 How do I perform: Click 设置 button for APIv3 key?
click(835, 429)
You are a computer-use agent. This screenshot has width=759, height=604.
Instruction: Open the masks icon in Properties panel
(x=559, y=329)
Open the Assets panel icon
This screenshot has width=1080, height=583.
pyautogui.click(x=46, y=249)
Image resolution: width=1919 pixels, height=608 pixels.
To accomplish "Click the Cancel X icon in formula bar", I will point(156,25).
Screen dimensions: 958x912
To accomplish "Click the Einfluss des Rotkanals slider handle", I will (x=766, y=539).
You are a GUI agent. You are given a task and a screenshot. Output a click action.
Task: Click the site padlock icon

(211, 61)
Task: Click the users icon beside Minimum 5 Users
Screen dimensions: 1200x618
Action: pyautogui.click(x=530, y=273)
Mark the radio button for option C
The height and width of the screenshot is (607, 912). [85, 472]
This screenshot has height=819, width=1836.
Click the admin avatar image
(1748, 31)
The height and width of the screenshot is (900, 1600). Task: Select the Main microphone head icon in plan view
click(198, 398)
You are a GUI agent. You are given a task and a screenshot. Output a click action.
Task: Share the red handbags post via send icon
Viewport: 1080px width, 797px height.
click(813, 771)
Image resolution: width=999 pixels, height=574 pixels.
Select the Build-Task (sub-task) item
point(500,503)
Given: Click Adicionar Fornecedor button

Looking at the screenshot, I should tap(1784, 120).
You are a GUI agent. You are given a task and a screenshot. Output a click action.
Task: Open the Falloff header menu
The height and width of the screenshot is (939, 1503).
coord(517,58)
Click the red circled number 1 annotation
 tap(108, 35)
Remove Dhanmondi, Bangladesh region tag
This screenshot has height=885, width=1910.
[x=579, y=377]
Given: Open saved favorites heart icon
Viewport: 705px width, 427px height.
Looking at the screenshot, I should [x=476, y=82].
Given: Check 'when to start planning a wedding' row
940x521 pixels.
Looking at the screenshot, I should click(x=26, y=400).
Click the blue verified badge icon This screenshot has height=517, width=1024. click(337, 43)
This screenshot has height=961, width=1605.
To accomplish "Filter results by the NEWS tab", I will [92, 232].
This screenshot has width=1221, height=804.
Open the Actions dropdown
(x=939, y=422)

____

▸ Task to complete
The result should be every line of the material that contains the word "will", so copy those lines.

▸ Completed exercise
To accomplish "Click the Cancel X icon in formula bar", I will point(156,25).
To accomplish "Click the Einfluss des Rotkanals slider handle", I will (x=766, y=539).
To accomplish "Filter results by the NEWS tab", I will [92, 232].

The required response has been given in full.